**DATASET CONTENT**
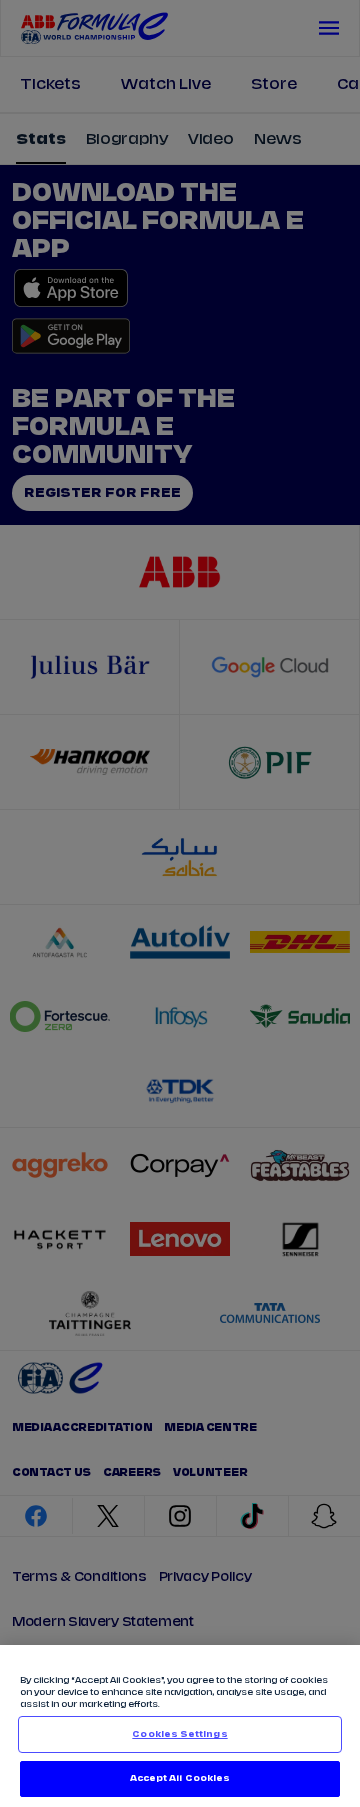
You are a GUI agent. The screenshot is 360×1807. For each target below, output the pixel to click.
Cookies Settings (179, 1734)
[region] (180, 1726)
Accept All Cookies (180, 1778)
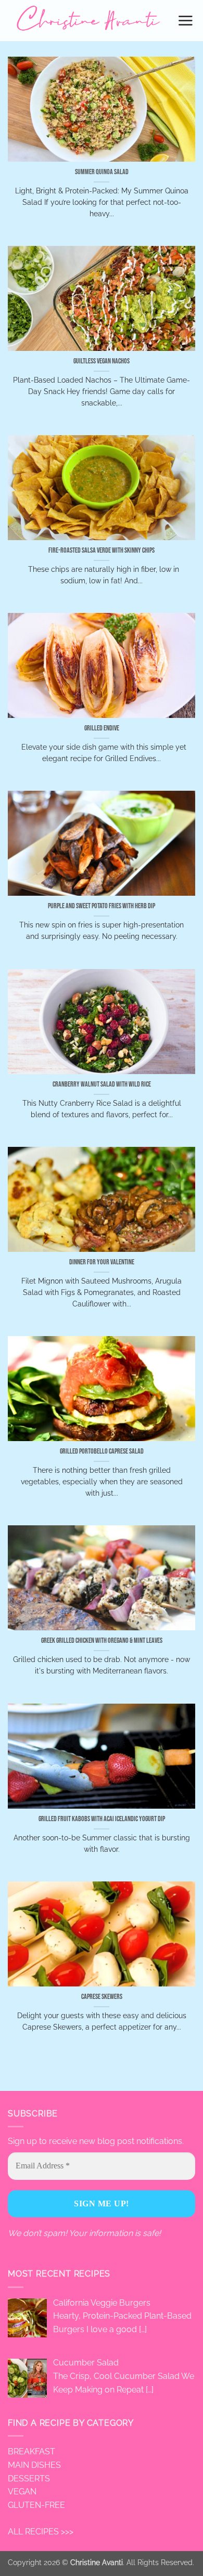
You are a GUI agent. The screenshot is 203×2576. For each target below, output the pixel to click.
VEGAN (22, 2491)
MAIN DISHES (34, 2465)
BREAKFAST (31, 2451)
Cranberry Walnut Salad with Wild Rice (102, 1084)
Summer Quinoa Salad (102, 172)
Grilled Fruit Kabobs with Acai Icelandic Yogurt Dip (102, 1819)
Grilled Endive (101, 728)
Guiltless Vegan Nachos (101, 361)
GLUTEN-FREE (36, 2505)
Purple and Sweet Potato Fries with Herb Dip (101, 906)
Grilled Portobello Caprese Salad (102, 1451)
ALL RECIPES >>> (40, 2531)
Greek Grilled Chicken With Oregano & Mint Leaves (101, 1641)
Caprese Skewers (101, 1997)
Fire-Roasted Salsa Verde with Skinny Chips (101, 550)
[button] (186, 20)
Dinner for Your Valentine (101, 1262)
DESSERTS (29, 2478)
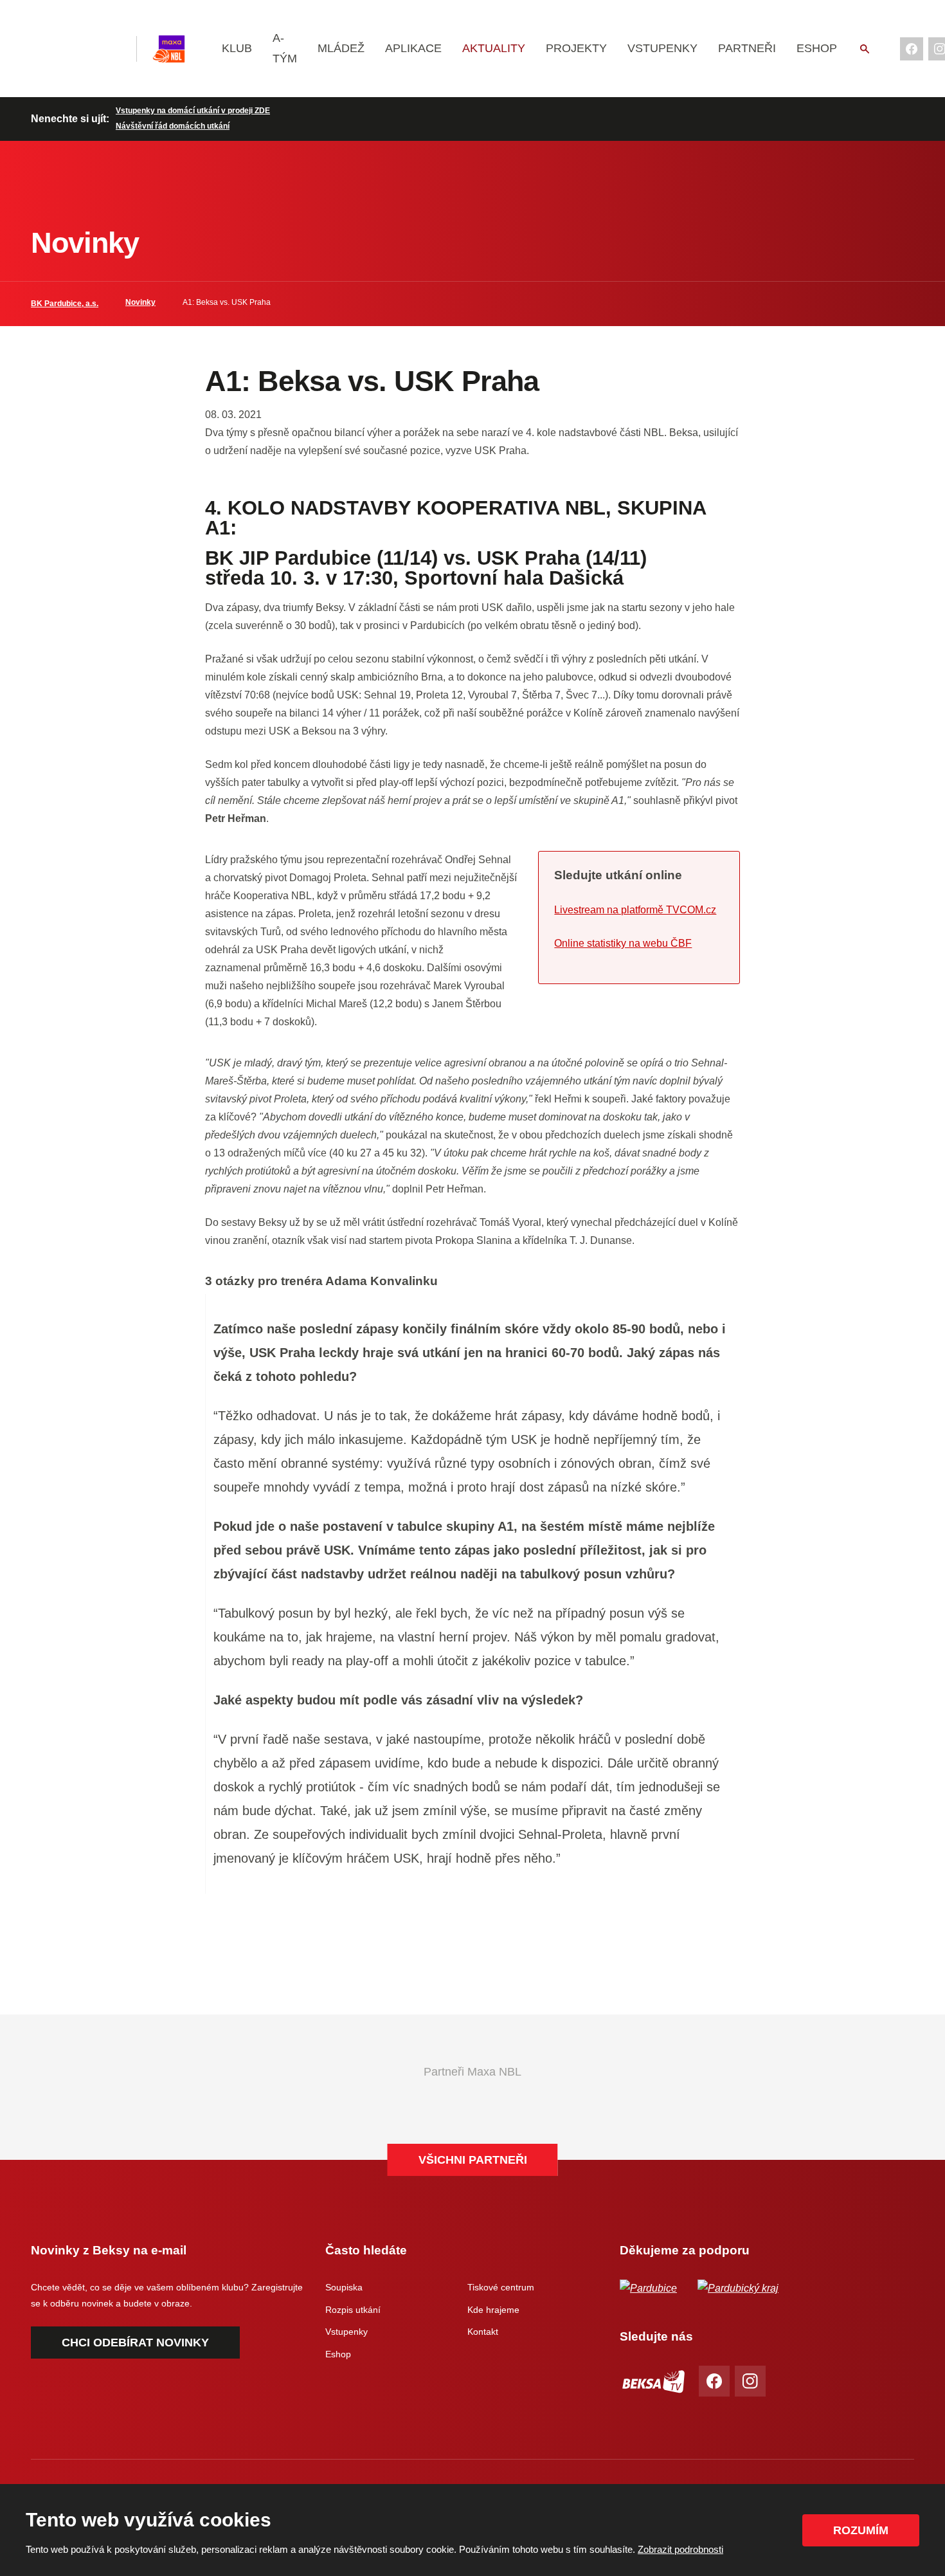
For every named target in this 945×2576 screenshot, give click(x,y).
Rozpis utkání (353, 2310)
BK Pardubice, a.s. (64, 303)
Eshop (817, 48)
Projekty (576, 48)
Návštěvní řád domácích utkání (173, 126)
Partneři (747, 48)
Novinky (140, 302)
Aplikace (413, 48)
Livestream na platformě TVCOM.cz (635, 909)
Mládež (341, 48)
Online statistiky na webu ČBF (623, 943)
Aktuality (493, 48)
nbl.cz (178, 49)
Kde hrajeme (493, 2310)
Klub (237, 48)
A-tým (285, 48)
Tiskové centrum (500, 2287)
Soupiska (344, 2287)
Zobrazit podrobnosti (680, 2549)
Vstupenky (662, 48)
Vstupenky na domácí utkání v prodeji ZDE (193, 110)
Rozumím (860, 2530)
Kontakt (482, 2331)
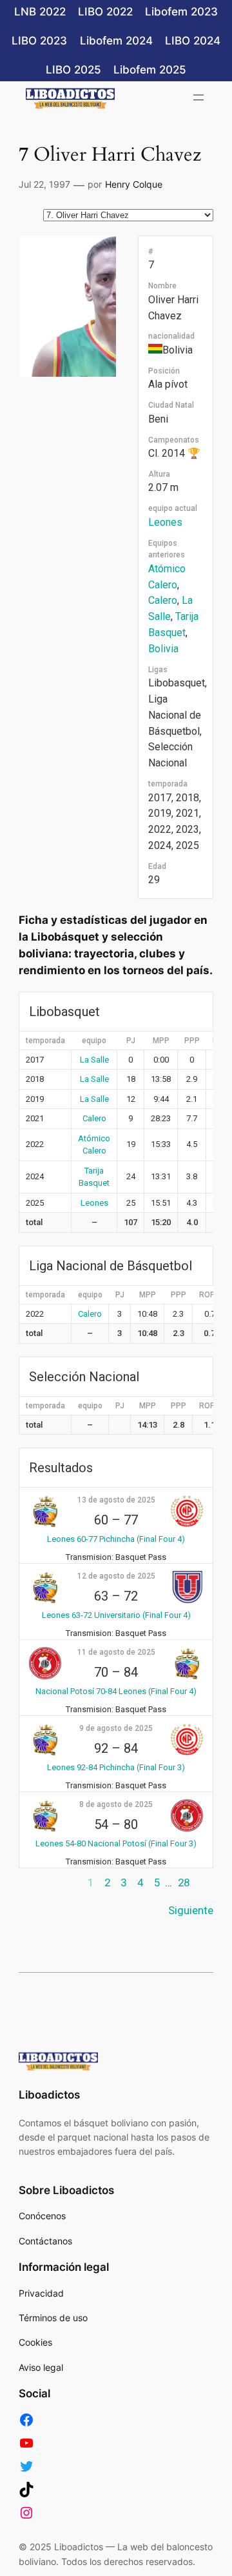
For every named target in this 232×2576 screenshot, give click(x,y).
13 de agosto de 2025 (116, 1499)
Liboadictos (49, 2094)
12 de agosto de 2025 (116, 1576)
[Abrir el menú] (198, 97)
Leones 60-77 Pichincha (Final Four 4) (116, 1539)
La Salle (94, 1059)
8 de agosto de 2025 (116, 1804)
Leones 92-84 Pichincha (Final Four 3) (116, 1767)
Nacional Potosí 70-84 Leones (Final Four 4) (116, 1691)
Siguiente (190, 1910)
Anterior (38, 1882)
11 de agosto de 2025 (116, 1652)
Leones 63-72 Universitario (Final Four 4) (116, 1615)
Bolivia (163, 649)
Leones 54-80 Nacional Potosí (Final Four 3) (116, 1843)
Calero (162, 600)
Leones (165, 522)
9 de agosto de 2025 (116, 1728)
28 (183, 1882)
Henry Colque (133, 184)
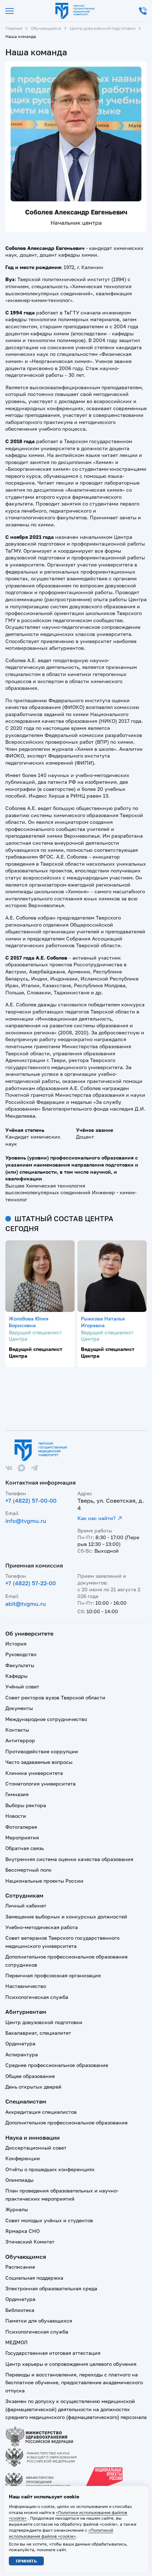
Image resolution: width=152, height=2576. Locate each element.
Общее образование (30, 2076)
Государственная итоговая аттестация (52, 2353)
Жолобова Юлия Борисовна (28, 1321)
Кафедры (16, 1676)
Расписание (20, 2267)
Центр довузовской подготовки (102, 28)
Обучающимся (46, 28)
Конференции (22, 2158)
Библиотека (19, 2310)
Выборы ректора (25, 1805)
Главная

**DIRECTIONS**
Reproduce each entry exactly, without the pictures.

**OUTPUT FOR THIS EXERCISE**
You are a GUI agent. The screenshot is 360×1807. For each target below, output the pixel to click.
Cookies Settings (179, 1734)
[region] (180, 1726)
Accept All Cookies (180, 1778)
You are a GUI agent. The screenshot is 203×2576. For each target below, output the pixel to click.
VEGAN (22, 2491)
MAIN DISHES (34, 2465)
BREAKFAST (31, 2451)
Cranberry Walnut Salad with Wild Rice (102, 1084)
Summer Quinoa Salad (102, 172)
Grilled Fruit Kabobs with Acai Icelandic Yogurt Dip (102, 1819)
Grilled Endive (101, 728)
Guiltless Vegan Nachos (101, 361)
GLUTEN-FREE (36, 2505)
Purple and Sweet Potato Fries with Herb Dip (101, 906)
Grilled Portobello Caprese Salad (102, 1451)
ALL RECIPES >>> (40, 2531)
Greek Grilled Chicken With Oregano & Mint Leaves (101, 1641)
Caprese Skewers (101, 1997)
Fire-Roasted Salsa Verde with Skinny Chips (101, 550)
[button] (186, 20)
Dinner for Your Valentine (101, 1262)
DESSERTS (29, 2478)
For every named target in this 945×2576 screenshot, give click(x,y).
Rozpis utkání (353, 2310)
BK Pardubice, a.s. (64, 303)
Eshop (817, 48)
Projekty (576, 48)
Návštěvní řád domácích utkání (173, 126)
Partneři (747, 48)
Novinky (140, 302)
Aplikace (413, 48)
Livestream na platformě TVCOM.cz (635, 909)
Mládež (341, 48)
Online statistiky na webu ČBF (623, 943)
Aktuality (493, 48)
nbl.cz (178, 49)
Kde hrajeme (493, 2310)
Klub (237, 48)
A-tým (285, 48)
Tiskové centrum (500, 2287)
Soupiska (344, 2287)
Zobrazit podrobnosti (680, 2549)
Vstupenky (662, 48)
Vstupenky na domácí utkání v prodeji ZDE (193, 110)
Rozumím (860, 2530)
Kontakt (482, 2331)
For every named target in this 232×2576 screenshot, give click(x,y).
13 de agosto de 2025 (116, 1499)
Liboadictos (49, 2094)
12 de agosto de 2025 (116, 1576)
[Abrir el menú] (198, 97)
Leones 60-77 Pichincha (Final Four 4) (116, 1539)
La Salle (94, 1059)
8 de agosto de 2025 (116, 1804)
Leones 92-84 Pichincha (Final Four 3) (116, 1767)
Nacional Potosí 70-84 Leones (Final Four 4) (116, 1691)
Siguiente (190, 1910)
Anterior (38, 1882)
11 de agosto de 2025 (116, 1652)
Leones 63-72 Universitario (Final Four 4) (116, 1615)
Bolivia (163, 649)
Leones 54-80 Nacional Potosí (Final Four 3) (116, 1843)
Calero (162, 600)
Leones (165, 522)
9 de agosto de 2025 (116, 1728)
28 (183, 1882)
Henry Colque (133, 184)
Image resolution: width=152, height=2576. Locate each element.
Общее образование (30, 2076)
Государственная итоговая аттестация (52, 2353)
Жолобова Юлия Борисовна (28, 1321)
Кафедры (16, 1676)
Расписание (20, 2267)
Центр довузовской подготовки (102, 28)
Обучающимся (46, 28)
Конференции (22, 2158)
Библиотека (19, 2310)
Выборы ректора (25, 1805)
Главная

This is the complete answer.